Final answer:
The least-squares regression line minimizes the sum of squared residuals, is the line that best fits the data, and can be used for predictions within the data set, but it does not always pass through the origin.
Step-by-step explanation:
The question you've asked relates to the characteristics of the least-squares regression line in statistics. Here are the truths about the statements you've provided:
- True: The least-squares regression line minimizes the sum of the squared residuals. This means it makes the overall distance of the data points from the line as small as possible, in terms of their vertical deviations, which are squared to ensure that positive and negative deviations don't cancel each other out.
- False: The least-squares regression line does not always pass through the origin (0,0).
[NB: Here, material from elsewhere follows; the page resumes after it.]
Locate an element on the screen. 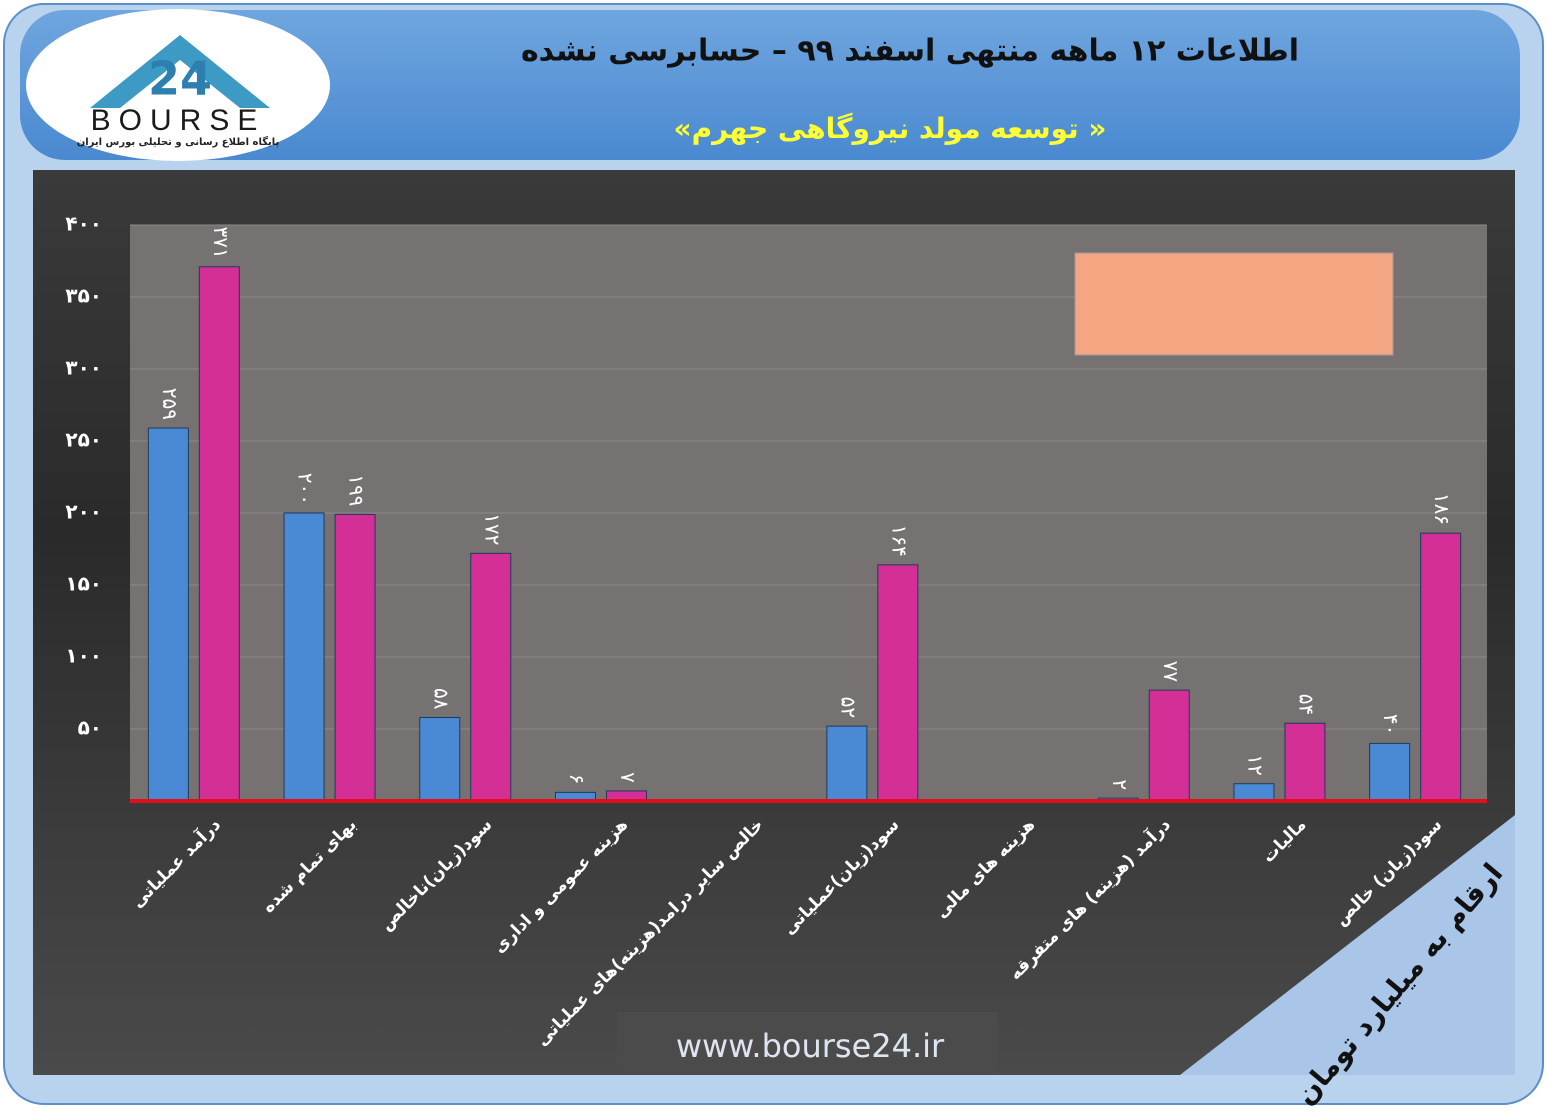 The image size is (1547, 1114). data-label: ۶ is located at coordinates (577, 780).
It only passes through the origin if the relationship between the variables dictates that when x is 0, y is also 0, and the nature of the data supports this.
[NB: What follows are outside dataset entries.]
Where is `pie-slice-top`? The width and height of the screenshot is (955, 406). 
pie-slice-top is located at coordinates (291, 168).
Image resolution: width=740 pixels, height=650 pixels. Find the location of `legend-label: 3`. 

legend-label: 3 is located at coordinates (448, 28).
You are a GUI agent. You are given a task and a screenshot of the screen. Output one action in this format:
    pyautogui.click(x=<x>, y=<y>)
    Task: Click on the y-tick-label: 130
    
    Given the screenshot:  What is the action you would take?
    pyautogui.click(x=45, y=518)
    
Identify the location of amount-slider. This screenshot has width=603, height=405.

- True: The least-squares regression line is the line that best fits the data points on a scatter plot. It is the line of best fit found by the least-squares method.
- True: The least-squares regression line can be used to predict the value of the dependent variable based on the independent variable within the range of the original data set.
When constructing a regression line, we use a formula of the type ý = a + bx where ý is the predicted value of the dependent variable (y) for a given x, a is the y-intercept, and b is the slope. The formula itself is derived by using methods such as calculus to minimize the sum of squared errors.